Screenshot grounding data
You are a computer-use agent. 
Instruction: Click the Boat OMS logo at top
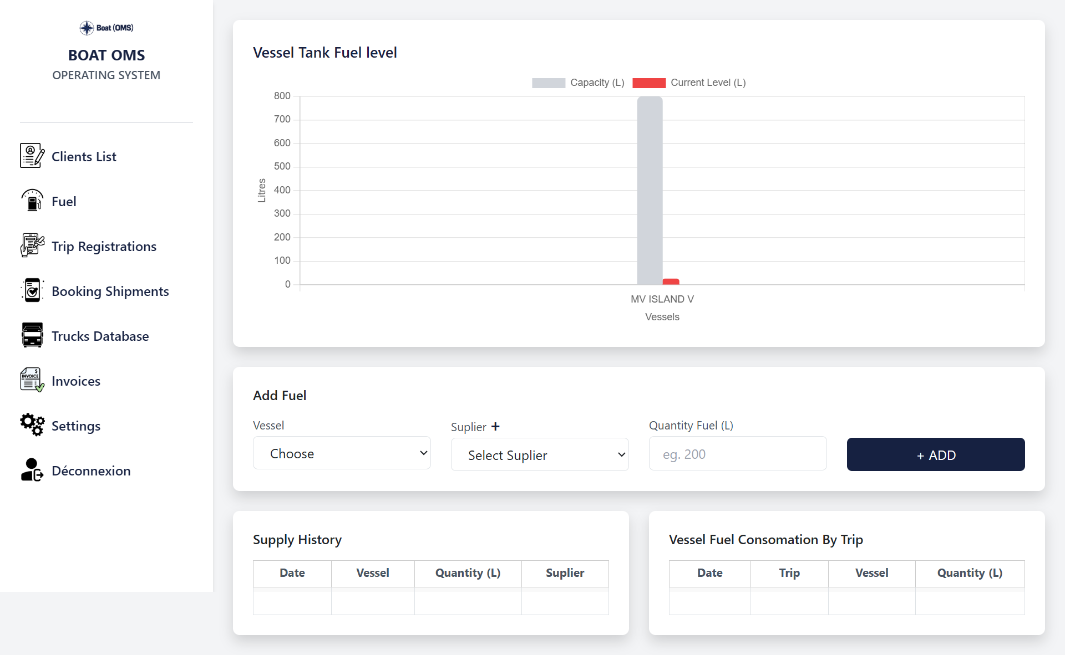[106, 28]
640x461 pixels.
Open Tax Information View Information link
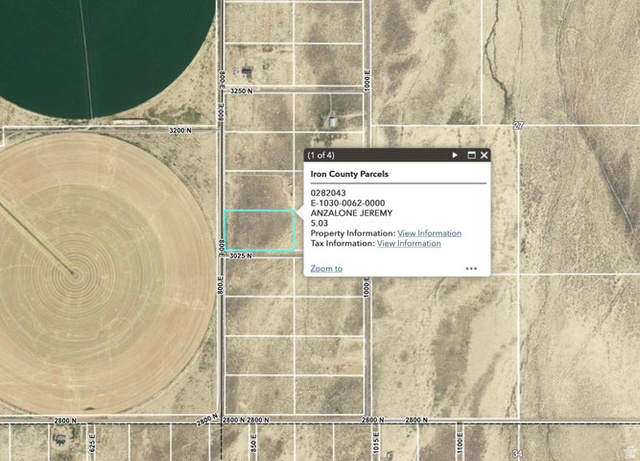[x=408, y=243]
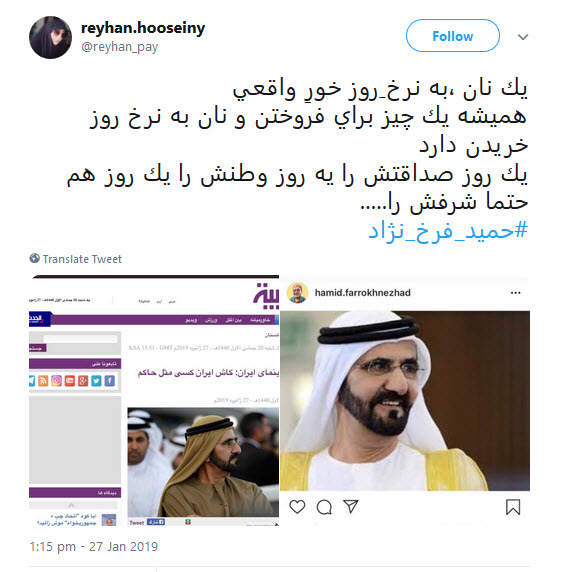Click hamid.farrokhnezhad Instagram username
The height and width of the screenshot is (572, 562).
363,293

## [REQUIRED ACTION]
Starting at the line that holds "640x461 pixels.", print each line through the last one of the entries above, exactly and with both ends included; no pictures.

## [TASK OUTPUT]
640x461 pixels.
Open Tax Information View Information link
[x=408, y=243]
Click hamid.farrokhnezhad Instagram username
The height and width of the screenshot is (572, 562).
363,293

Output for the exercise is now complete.